→ STATED GOAL: Could you reproduce everything in the data from the line containing "The height and width of the screenshot is (720, 1280)." down to the line containing "tap(976, 35)", including both of those lines?

--*--

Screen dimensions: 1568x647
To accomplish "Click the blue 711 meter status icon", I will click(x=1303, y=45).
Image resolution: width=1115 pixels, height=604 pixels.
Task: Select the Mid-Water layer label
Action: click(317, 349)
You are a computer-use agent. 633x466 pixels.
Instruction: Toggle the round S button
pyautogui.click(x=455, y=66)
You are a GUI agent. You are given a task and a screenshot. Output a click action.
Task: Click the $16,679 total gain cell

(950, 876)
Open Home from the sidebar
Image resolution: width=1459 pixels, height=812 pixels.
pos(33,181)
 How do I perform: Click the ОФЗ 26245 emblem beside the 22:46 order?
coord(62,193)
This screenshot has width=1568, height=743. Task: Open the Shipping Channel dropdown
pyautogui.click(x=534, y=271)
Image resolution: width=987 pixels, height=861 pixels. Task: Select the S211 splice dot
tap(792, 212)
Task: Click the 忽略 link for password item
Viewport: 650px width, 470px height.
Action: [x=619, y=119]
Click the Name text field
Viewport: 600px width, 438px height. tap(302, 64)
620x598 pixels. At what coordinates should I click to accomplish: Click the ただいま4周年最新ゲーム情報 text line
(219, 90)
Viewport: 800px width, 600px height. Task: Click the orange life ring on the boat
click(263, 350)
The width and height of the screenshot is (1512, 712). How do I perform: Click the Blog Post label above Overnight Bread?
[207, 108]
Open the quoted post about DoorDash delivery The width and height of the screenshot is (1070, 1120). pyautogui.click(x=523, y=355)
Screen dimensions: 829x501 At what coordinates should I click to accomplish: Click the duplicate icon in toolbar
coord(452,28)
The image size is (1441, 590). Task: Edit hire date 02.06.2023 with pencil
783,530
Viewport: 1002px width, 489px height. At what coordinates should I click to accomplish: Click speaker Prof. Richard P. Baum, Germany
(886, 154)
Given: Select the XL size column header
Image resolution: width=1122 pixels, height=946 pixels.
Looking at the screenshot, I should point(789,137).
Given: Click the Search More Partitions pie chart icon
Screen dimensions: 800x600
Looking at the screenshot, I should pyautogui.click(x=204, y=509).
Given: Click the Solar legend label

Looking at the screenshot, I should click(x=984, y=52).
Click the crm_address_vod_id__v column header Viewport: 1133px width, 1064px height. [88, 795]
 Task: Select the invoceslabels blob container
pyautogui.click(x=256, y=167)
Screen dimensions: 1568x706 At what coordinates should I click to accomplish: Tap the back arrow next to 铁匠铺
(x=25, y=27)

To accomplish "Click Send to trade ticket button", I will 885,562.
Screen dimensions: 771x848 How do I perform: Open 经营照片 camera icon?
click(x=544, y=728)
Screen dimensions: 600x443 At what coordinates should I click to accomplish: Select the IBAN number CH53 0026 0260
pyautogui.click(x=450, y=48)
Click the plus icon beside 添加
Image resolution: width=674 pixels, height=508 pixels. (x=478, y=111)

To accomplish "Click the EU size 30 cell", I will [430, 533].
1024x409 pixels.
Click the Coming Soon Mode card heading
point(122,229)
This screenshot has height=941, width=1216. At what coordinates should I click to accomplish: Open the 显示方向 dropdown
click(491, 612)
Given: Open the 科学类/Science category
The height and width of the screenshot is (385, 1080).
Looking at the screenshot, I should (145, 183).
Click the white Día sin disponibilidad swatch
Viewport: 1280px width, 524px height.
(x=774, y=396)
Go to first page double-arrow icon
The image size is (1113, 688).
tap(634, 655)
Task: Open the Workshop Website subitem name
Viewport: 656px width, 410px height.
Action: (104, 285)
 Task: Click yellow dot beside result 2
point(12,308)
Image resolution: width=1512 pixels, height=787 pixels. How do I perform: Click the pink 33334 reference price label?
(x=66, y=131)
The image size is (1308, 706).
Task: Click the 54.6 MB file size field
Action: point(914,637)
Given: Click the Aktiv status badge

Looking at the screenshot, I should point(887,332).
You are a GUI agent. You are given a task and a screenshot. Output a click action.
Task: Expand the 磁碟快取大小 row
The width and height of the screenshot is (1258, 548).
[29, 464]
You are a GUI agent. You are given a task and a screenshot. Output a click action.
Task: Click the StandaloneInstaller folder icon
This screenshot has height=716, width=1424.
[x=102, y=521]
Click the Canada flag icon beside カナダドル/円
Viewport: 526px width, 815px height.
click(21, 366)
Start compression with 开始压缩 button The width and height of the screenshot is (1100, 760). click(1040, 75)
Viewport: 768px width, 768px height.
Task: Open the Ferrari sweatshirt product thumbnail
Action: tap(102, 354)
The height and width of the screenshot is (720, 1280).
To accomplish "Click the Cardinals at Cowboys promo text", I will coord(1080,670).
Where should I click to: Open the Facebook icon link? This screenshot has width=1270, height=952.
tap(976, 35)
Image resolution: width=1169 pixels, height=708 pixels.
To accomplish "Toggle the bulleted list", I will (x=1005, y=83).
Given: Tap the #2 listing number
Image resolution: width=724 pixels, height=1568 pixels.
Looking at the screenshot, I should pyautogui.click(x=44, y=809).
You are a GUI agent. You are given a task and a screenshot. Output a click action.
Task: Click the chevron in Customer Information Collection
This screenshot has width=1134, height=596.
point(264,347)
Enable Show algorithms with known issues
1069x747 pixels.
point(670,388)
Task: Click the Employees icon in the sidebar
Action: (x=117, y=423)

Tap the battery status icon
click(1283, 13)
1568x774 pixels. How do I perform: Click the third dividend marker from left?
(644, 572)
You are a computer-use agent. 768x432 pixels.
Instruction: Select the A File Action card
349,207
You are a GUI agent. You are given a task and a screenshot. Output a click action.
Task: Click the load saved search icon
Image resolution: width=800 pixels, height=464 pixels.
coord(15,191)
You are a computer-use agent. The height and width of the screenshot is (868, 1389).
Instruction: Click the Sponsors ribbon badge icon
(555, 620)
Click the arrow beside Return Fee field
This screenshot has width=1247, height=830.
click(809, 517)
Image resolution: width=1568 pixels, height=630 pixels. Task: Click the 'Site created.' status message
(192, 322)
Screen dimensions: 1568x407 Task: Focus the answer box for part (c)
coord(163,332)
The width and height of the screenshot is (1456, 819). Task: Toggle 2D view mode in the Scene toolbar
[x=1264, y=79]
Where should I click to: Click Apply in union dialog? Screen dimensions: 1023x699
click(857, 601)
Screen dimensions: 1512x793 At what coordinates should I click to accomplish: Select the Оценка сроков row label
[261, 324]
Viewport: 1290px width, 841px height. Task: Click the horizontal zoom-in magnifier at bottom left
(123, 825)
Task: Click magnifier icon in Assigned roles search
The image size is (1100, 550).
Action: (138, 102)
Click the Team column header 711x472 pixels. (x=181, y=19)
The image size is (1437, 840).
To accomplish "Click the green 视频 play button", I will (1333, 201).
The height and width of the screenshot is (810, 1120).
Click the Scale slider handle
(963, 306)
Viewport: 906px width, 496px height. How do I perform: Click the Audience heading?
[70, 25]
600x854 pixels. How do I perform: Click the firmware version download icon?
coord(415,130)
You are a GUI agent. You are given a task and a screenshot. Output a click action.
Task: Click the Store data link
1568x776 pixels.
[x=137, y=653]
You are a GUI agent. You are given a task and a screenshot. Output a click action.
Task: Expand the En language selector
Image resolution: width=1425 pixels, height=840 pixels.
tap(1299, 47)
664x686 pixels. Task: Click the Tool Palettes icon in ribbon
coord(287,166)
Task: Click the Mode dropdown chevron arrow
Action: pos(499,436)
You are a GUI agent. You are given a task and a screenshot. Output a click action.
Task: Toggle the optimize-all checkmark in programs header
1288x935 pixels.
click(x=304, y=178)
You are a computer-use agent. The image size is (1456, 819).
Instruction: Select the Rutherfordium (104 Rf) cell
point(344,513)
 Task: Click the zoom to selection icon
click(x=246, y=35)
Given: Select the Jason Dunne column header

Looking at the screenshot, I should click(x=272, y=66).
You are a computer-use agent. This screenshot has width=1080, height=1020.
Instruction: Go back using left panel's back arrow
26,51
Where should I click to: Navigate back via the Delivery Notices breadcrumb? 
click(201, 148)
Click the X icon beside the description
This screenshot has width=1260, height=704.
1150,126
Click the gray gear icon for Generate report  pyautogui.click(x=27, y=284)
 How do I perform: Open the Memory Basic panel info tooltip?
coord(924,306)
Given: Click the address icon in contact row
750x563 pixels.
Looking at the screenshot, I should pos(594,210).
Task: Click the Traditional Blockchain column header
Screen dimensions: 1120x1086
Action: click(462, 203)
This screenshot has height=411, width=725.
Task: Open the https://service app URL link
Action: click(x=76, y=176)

--*--

→ ANSWER BELOW:
The height and width of the screenshot is (720, 1280).
To accomplish "Click the Cardinals at Cowboys promo text", I will coord(1080,670).
Where should I click to: Open the Facebook icon link? This screenshot has width=1270, height=952.
tap(976, 35)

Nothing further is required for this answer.